Server: PublishResponse sent back on the wrong connection
In spawn_subscriptions_task of TcpTransport, all sessions of the server are iterated, it should only process sessions attached to this secure channel (TcpTransport). This is a major problem, because it ends up with PublishResponse send back to the wrong channel (which has not requested a publish request) and the channel which has sent a PubglishRequest receives nothing.
This is linked to issue #285 and can explain #326
I'm currently working on a rewrite of the server as well, like I did with the client, though there is a fair bit left until it's comparable to the current server implementation. It has a completely different approach to dealing with connections and subscriptions, and will definitely fix this.
@einarmo , is there a branch where this is is fixed ? I tried your branches async-server and rewrite-master but the problem is still there.
Are you sure? That really doesn't make sense, the server architecture in async-server does things very differently compared to the current server.
@einarmo I confirmat that it WORKS with the asycn-server branch. (apologies, I mess the branches)
When can we expect to have a master branch with a working server ? I don't like to be dependent of a branch in a fork. Do you need help for that ?
There's only one maintainer for this repo, and he is often busy. There is a PR, #366, but I don't know what the status really is there.
I'm going to keep working on rewrite-master and PR from that one commit at a time, I'll see what I do once that reaches a point where I'm happy with everything.
@einarmo
I believe I am experiencing this issue based on the data I have collected from an existing deployment using this library
This is the thread detailing the abnormal behavior: OPC-UA Timeouts & TimeoutHint
As you noted above–and based on my limited testing–the issue does not appear to occur on when using one of the sample servers from the FreeOpcUa/async-opcua fork.
Unfortunately... my usage of the library got deeper while the library was being forked. As a result, I have leaned into some features that have seen extensive rewrites. Notably, codegen was reworked entirely, and various address space helper functions I was using were removed, etc.

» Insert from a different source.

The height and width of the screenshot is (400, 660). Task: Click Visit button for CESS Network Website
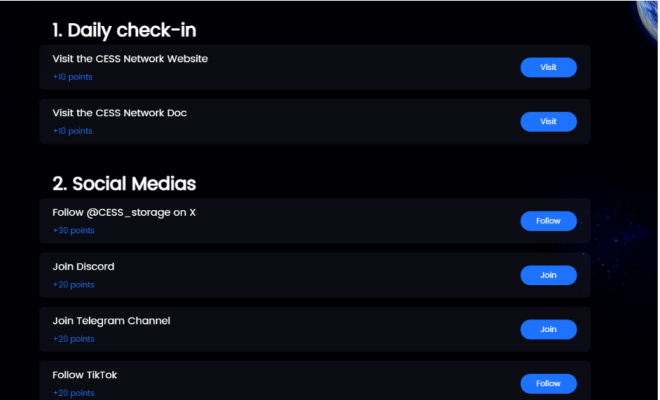click(x=548, y=67)
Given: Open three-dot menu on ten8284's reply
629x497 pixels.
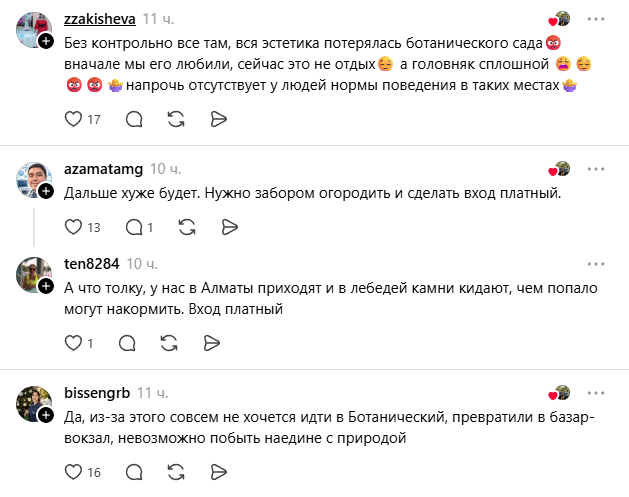Looking at the screenshot, I should pos(596,264).
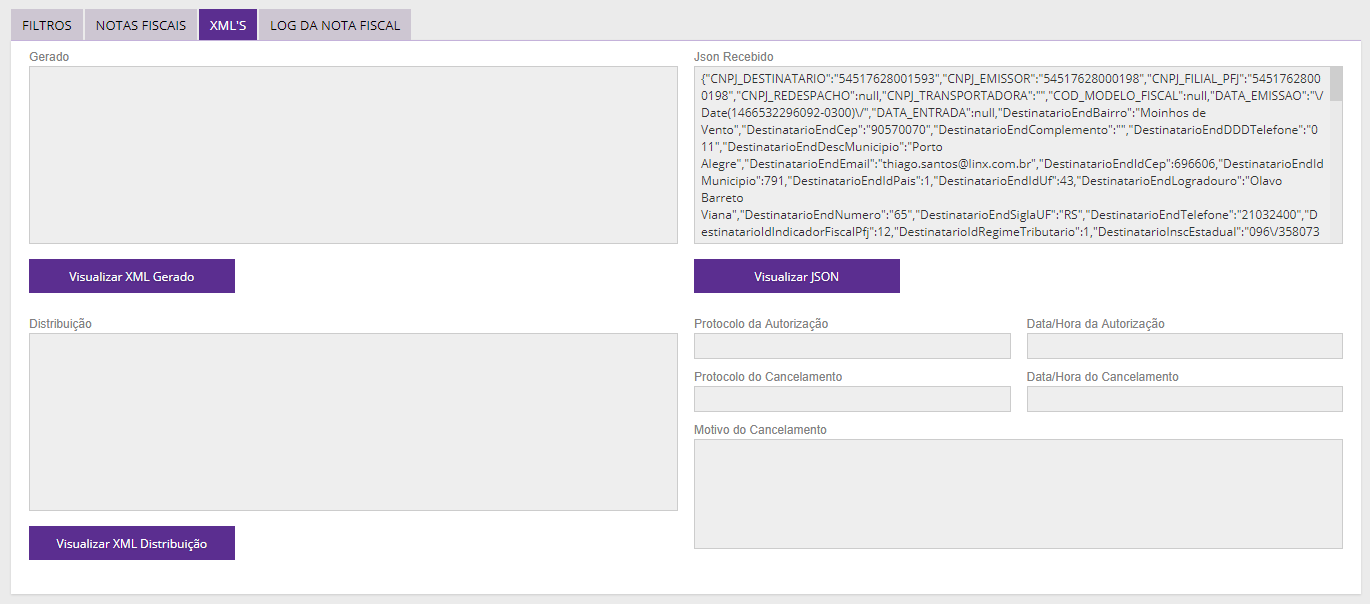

Example of one such removed function that has been moved to a test function (which does denote the new usage): find_inverse_references
My guess is that backporting the fix for the problem would be non-trivial
But I wanted to ask and be sure, as moving from locka99/opcua -> FreeOpcUa/async-opcua is not insignificant from my side, either, as far as I can tell
How difficult do you think backporting a fix for this issue might be? I know you mentioned merging in components if possible, but I'm not sure if that's something you pursued, or whether such an approach is feasible at the moment.
Appreciate your time, and thank you for the extensive contributions to this repository and the resulting fork
@evanjs sorry but I think backporting doesn't really make any sense in this case. I never set out to fix this bug, but the fork has a completely different architecture when it comes to managing connections and publish requests. The way it's done there makes this bug more or less impossible, but actually backporting that would mean backporting half the server rewrite, so thousands of lines of code.
In practice, if you wanted to fix this specific bug here, you would probably have to debug it from zero, I doubt the freeopcua fork is going to be much help.
@einarmo Thank you, I appreciate the quick response.
I had a feeling that might be the case, but needed to hear it from somebody more familiar with the internals to get a better idea of just how practical it might be
I also wasn't sure which issue in particular I was encountering (https://github.com/locka99/opcua/issues/34#issuecomment-634312307 sounds similar as well)
It sounds like it might be worth taking a step back and triaging, potentially debugging one or both of the above.
Thank you for the sanity check